【古本屋のショートショート】オレンジ
- 日付:6月24日
- カテゴリー:古本屋買取堂の書評
目が覚めると、昨日の嵐はどこかへ吹き飛んで、
空がスコンと抜けていた。
Tシャツとトランクスだけで寝ていた僕は、ジーンズを履くと、
いつものように、洗面所から斜めに見える海を見た。
馬鹿馬鹿しいほど強烈なコントラストで、光が爆発している。
海は、その姿を完璧に映していて、目が離せない。
僕は急に元気になると、歯を磨き、シェービングクリーム
を使って髭をあたった。
モップを持って、海に面した2階のウッドデッキに出ると、
昨日の雨に打たれた、白ペンキの床板を掃除した。
僕のほかには、アブラゼミも上機嫌のようだ。
Koolを一本灰にしながら、掃除の出来栄えを点検して満足すると、
僕はフリーザーから凍った小エビを出して、
ビールと一緒にクーラーボックスに入れ、
デッキシューズを突っかけて、すぐ近くの堤防に向かった。
夏休みに入る前の堤防には誰もいなかった。
僕はタバコを吸い、持ってきたクーラーの中のハイネケンで
喉をうるおしながら、1時間ほど、釣りをした。
僕の腕や顔は、また赤みを増したようだ。
家のデッキに戻って、読みかけの本を開いて間もなく。
彼女のフィアット500がゆっくりと、角を曲がってくるのが見えた。
オレンジ色のてんとう虫のような姿が、のこのこと近づいてくる。
ぼくはこの車を見るたびに、選んだ彼女のセンスに感心する。
青い海と空をバックに、ゆっくりと坂を登ってくるオレンジ色のフィアット。
夏の嬉しさを、全身で表現しているような車だ。
やがて家の前の空き地に、フィアットは停まり、ドアが開いた。
涼やかな麻のワンピース姿の彼女が、笑顔で手を振った。
「おはよ~、すごい、いい天気だね~」
いつも上機嫌な彼女だけれど、今日はいつにも増して元気そうだ。
彼女の細い腕が大きく振られる。ぼくはその白さを眩しく思い、
自分の顔に笑顔が張り付いているのを感じながら、
彼女を家に迎え入れた。
掃除がすんだばかりのデッキへ彼女を案内した。
馬鹿でかいモスグリーンのパラソルを広げて、日陰をつくった。
君はキャンパスチェアに腰をかけ、白い両腕を大きくを挙げて、
幸せそうな顔で、伸びをした。
「う~ん、気持ちいいねえ、この場所、大好き。」
「今日は、いいカサゴが釣れたよ。夕食で、から揚げにしよう」
「きゃー、嬉しい!あ、そうだ。」
君は籐のバスケットを差し出した。
開けると、大きなバケットサンドと、オリーブのフリッター、
そしてオレンジが一個、丸ごと入っていた。
ヘンケルの果物ナイフが添えてある。
「お~、やった。じゃあ昼ごはんにしよう。」
「うん、おなか空いた。

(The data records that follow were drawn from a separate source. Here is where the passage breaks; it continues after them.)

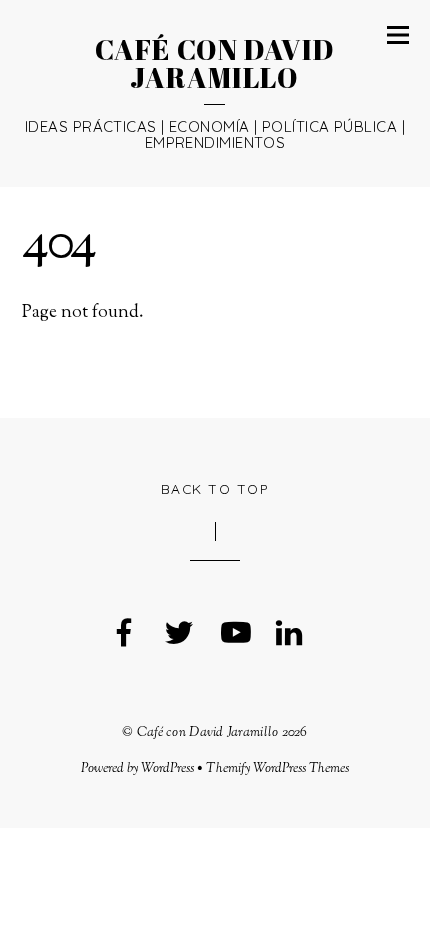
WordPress (167, 768)
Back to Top (215, 488)
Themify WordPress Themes (277, 768)
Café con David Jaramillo (207, 732)
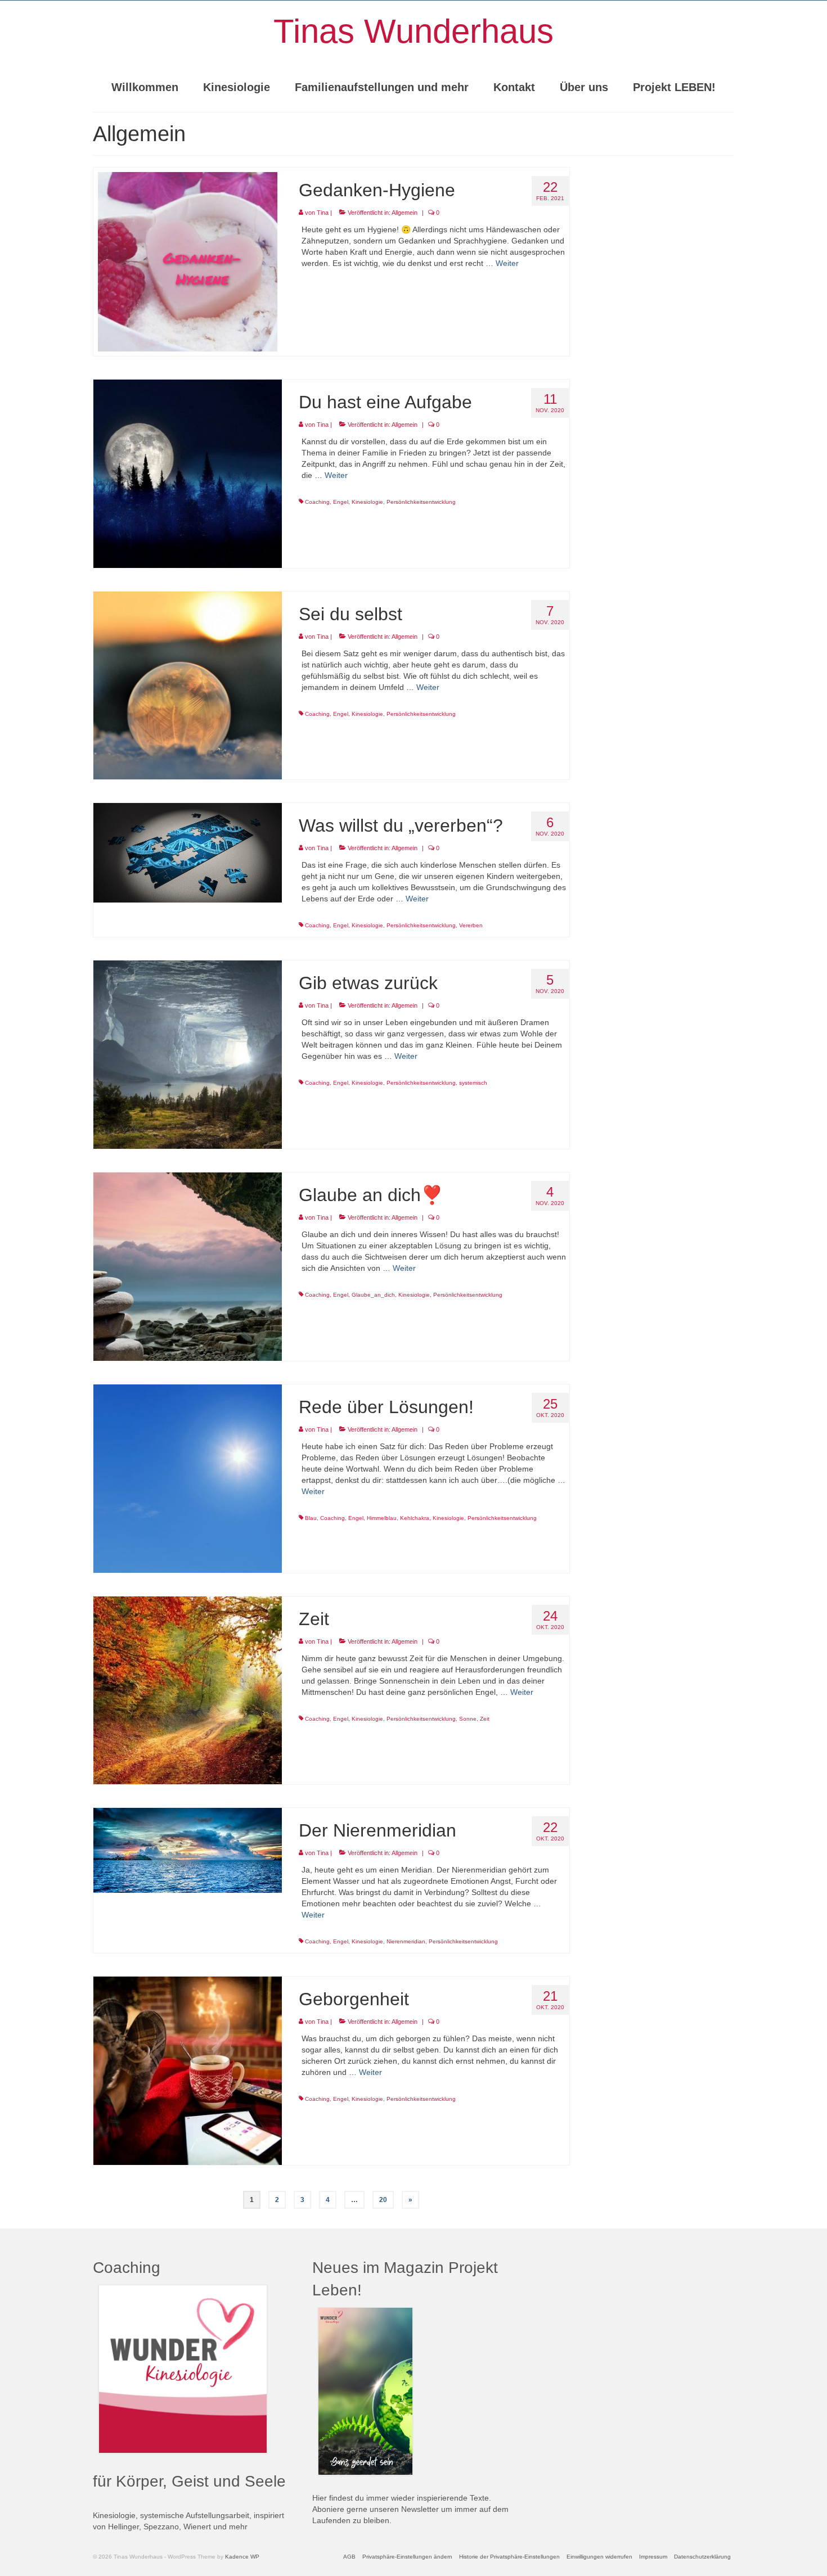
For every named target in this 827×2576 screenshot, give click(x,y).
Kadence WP (242, 2557)
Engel (340, 502)
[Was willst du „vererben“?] (187, 851)
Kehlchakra (414, 1518)
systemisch (473, 1083)
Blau (311, 1518)
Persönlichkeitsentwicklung (421, 502)
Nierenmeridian (405, 1941)
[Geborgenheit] (187, 2070)
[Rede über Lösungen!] (187, 1477)
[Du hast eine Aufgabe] (187, 472)
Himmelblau (382, 1518)
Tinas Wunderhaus (413, 31)
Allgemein (404, 212)
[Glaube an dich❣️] (187, 1265)
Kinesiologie (367, 502)
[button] (407, 2557)
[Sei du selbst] (187, 684)
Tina (323, 212)
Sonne (468, 1719)
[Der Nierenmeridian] (187, 1850)
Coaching (317, 502)
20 (383, 2200)
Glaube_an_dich (373, 1295)
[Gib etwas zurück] (187, 1053)
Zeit (484, 1719)
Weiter (507, 263)
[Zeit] (187, 1689)
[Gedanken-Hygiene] (187, 260)
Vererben (471, 925)
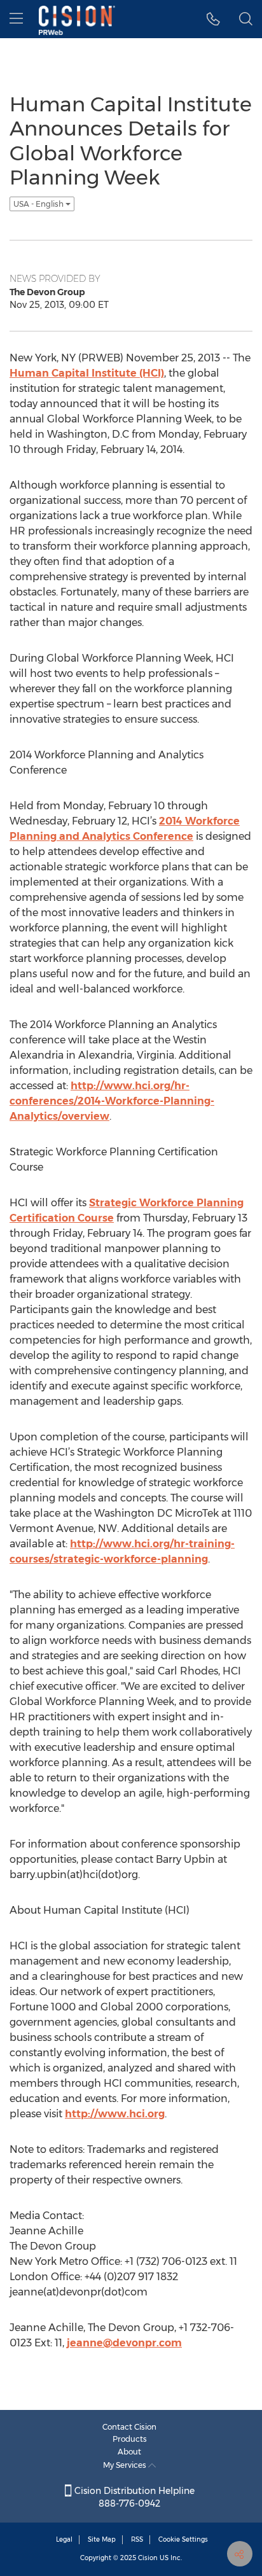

」
僕は冷蔵庫に取って返すと、冷えたハイネケンの瓶を2本取り出し、
フリーザーで冷やしたトールグラスを逆さに下げて、デッキに戻った。
彼女はその間にテーブルの上にクロスを敷き、
皿にサンドイッチとフリッターを盛り付けておいてくれた。
僕は冷たいハイネケンをグラスに注いだ。
ころりと転がっているオレンジと、グリーンのハイネケンの瓶。
そしてグラスに次々と立ち上る泡が、夏の日陰で鮮やかに映った。
僕たちは、控えめにグラスを合わせてから、食事を楽しんだ。
背の高いグラスの中を、透明な泡が連なって昇っていった。